Standoff between Russia and West is ‘war of worlds’ – Lavrov
Moscow can no longer trust any deals with the US or its allies, including the legally binding ones, the foreign minister believes
Washington and its allies will never allow any nation to pursue a sovereign policy based on national interests if it conflicts with their own plans, Russian Foreign Minister Sergey Lavrov said on Wednesday. The ongoing standoff between Russia and the Western nations is a “war of worlds” involving incompatible approaches to international politics, he added.
“Should any other nation try and defend its national interests just as staunchly and decisively, the West would turn against it as well,” the minister told the Great Game show aired on Russia’s Channel 1. The US and its allies still treat the “threat” posed by Russia to their plans as a “tactical” one but believe that Moscow’s victory would make this threat “unacceptable.”
Western nations claim to defend a supposed “rules-based order,” the Russian minister said, adding that such an order is nothing but a dictate by Washington and its allies. “It is when they [the West] decide on which globalization system applies to the world, what are its mechanisms… how trade disputes are resolved,” Lavrov said.
The top Russian diplomat also said Washington and its allies had easily exploited principles they had previously declared to be inviolable. “The West has trampled on all its principles in an instant… free trade, fair competition, presumption of innocence… were all turned into weapons when they [the West] needed to punish the Russian Federation,” he said.
“When it comes to our former Western partners, though, we cannot rely on any agreements with them, including those of a legally binding nature,” Lavrov maintained. The US and its allies have repeatedly bent the rules of the “order” they were supposedly defending and neglected their commitments under agreements struck with Moscow, the minister stated.
Washington and many Western nations recognized Kosovo’s independence without any referendums on the basis of a unilateral declaration by Pristina, Lavrov said, adding that the same countries dismissed the results of the referendum in Crimea, arguing that the principle of the territorial integrity of Ukraine supposedly takes precedence in this particular case.

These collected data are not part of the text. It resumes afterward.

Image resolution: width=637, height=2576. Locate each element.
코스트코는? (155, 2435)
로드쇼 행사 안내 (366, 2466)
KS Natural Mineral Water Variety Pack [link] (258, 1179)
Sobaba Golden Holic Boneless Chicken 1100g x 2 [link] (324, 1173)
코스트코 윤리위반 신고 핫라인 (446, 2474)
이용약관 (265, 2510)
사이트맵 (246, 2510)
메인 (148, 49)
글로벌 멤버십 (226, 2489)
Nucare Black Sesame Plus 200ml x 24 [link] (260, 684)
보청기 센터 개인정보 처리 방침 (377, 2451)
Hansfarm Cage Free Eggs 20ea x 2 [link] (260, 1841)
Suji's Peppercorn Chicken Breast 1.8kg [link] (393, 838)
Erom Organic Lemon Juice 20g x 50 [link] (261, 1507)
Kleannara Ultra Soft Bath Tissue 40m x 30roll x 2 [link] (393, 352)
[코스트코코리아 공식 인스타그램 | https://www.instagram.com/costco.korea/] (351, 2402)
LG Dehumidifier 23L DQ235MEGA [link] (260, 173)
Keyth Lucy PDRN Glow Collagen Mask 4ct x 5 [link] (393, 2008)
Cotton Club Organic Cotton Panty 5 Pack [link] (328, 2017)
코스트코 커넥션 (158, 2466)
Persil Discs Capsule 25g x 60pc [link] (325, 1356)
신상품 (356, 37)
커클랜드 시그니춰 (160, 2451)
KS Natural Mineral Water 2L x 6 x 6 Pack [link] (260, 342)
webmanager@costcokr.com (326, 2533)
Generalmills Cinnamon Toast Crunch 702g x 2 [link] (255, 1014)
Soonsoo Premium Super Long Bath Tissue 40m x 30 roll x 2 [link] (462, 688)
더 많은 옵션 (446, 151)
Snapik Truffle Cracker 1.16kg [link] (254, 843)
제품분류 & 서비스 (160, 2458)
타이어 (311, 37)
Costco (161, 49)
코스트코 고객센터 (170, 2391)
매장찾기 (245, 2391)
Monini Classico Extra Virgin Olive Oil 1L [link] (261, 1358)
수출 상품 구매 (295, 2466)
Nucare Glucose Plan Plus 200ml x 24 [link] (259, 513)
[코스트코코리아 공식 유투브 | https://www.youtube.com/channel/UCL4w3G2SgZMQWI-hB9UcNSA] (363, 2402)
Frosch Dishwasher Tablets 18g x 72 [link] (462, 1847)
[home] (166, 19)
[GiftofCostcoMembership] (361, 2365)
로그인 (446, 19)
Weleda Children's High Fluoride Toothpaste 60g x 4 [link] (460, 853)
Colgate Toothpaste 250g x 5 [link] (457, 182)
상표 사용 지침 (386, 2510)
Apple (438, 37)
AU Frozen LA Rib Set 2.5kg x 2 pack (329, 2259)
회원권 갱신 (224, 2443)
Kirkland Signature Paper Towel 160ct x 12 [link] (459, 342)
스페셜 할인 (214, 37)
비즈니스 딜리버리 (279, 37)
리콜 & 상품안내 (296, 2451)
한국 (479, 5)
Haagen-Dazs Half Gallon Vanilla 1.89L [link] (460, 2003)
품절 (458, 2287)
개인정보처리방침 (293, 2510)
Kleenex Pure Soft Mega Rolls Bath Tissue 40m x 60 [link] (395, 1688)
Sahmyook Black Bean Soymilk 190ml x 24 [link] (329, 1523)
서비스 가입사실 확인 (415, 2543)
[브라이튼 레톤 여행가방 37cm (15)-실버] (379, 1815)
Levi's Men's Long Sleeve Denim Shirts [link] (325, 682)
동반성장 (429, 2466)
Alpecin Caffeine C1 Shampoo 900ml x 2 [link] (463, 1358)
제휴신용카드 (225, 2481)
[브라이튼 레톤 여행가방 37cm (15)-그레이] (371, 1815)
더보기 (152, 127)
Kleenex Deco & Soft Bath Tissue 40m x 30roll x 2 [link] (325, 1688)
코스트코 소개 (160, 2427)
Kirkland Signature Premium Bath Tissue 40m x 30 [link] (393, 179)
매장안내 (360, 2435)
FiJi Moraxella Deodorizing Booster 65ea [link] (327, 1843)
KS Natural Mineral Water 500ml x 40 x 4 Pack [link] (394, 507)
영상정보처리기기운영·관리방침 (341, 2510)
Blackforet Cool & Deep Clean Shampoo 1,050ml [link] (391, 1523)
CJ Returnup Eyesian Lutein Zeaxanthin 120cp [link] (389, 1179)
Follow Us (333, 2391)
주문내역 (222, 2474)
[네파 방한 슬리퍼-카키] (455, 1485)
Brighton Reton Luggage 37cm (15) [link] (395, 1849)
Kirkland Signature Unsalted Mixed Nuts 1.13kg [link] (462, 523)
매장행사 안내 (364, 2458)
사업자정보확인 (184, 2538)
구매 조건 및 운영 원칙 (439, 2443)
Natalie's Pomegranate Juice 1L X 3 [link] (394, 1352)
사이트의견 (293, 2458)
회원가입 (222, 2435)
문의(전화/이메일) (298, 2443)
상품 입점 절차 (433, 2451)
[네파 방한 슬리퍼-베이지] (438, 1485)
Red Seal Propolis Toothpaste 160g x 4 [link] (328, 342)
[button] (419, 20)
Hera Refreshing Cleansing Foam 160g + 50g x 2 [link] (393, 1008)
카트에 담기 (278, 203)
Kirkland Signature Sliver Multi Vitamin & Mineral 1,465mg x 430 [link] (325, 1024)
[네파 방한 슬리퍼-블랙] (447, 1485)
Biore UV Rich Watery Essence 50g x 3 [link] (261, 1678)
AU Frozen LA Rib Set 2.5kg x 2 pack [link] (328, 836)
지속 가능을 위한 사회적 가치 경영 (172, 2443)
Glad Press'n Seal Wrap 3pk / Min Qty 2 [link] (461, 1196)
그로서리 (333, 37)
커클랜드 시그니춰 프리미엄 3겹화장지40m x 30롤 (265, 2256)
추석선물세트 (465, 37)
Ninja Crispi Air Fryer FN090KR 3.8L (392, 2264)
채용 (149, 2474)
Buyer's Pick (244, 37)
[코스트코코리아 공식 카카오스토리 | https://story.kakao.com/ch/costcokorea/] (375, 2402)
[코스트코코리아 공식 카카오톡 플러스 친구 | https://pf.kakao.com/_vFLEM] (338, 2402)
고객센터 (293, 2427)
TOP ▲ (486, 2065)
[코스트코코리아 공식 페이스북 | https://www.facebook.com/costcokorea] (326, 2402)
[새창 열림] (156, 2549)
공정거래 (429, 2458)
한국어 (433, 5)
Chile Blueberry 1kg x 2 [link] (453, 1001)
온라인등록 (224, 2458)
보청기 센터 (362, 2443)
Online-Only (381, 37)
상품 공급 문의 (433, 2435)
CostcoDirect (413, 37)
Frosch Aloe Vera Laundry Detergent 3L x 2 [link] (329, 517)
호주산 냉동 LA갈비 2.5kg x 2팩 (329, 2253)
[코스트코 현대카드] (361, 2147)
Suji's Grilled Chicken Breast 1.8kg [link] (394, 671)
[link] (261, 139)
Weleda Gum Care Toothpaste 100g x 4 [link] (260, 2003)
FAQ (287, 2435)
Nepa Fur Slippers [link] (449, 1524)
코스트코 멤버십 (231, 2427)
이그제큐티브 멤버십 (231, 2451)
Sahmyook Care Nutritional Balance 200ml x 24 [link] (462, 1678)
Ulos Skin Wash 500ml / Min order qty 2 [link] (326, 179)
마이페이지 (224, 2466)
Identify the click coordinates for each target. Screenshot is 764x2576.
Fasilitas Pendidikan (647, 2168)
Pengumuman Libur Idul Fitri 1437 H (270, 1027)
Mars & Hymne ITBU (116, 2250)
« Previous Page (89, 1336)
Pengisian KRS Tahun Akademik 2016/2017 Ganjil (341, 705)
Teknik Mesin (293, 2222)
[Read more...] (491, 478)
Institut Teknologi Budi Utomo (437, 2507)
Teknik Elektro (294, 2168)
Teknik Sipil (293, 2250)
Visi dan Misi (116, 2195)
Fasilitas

In February 2014, when the Ukrainian opposition broke their obligations under a deal struck with then-president Viktor Yanukovich, none of the Western guarantors of the agreement “lifted a finger,” Lavrov said, adding that the list of guarantors included France, Germany and Poland at that time.
Now, the West is trying to pin all the blame on Russia, accusing it of “unprovoked aggression,” the minister said, describing this as nothing but an attempt to shift the responsibility from Washington and its allies.